Figure 1: A prediction of the expected antibody response upon injection of the TSOL18 and EG95 proteins. The black line depicts the level of antigen (the injected proteins) while the other lines indicate different types of antibodies. This graphic was obtained from a C-ImmSim simulation (Rapin et al. 2010).
Security Measures
Security Measures of Plasmid Design in Real World Application
While constructing the plasmid that would generate our phage, we also took care to maintain security of our project and the environment around us. Specifically, we worked with antibiotics such as ampicillin and tetracycline, which could generate antibiotic-resistant bacteria if not used carefully. Given the potential risks, antibiotics were only used during experiments that took place within the CL2 lab to minimize the potential increase in prevalence of antibiotic-resistant bacteria in the event of a spill. When disposing of solids or solutions containing antibiotics, we informed the lab technicians and allowed them to properly dispose of our waste.
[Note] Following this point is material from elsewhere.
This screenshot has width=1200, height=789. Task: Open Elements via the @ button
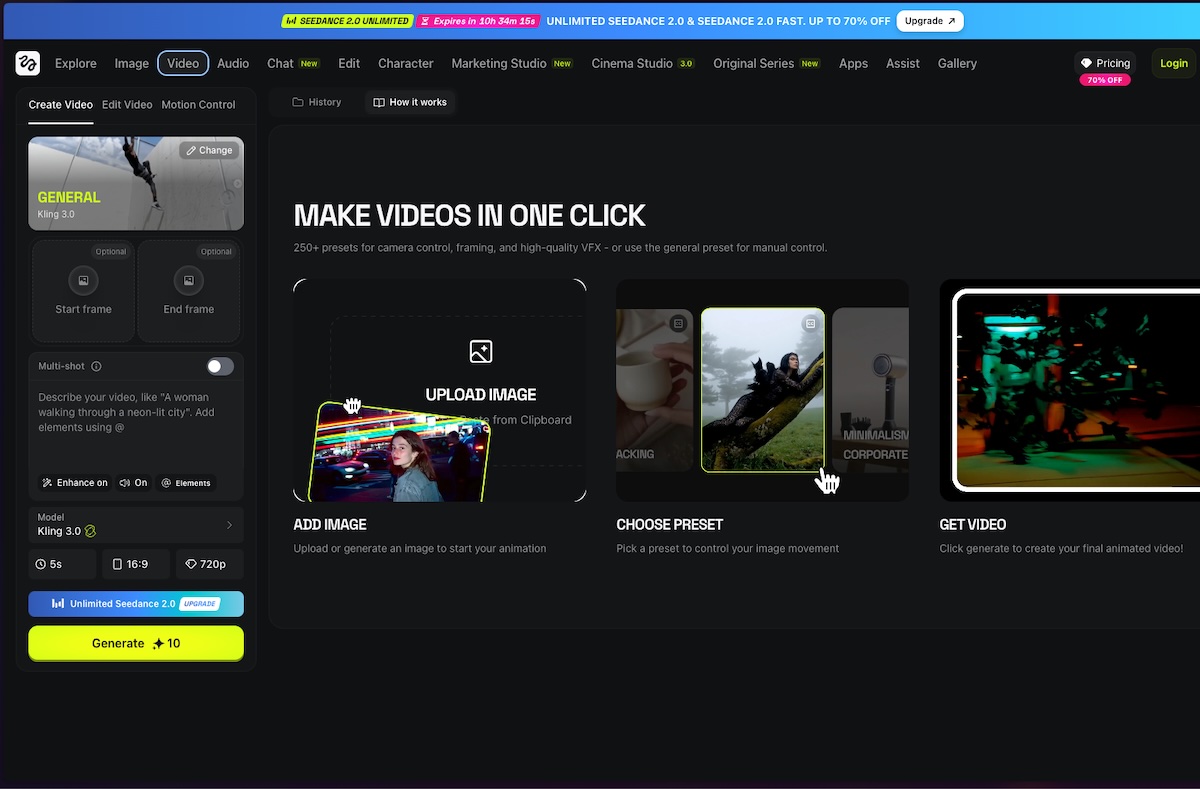coord(186,483)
This ensured that lab waste was handled professionally and not disposed of down a drain, in the garbage, or elsewhere that may lead to an increased likelihood of antibiotic-resistant bacteria.
Figure 2: Design schematic of fdGPS2.1 (RGD-4C) with ampicillin resistance genes (designed using Benchling).
Rapin N, Lund O, Bernaschi M, Castiglione F. Computational immunology meets bioinformatics: the use of prediction tools for molecular binding in the simulation of the immune system. PloS one. 2010 Apr 16;5(4):e9862.
Staquicini FI, Smith TL, Tang FHF, Gelovani JG, Giordano RJ, Libutti SK, et al. Targeted AAVP-based therapy in a mouse model of human glioblastoma: a comparison of cytotoxic versus suicide gene delivery strategies. Cancer Gene Ther. 2020 May;27(5):301–10.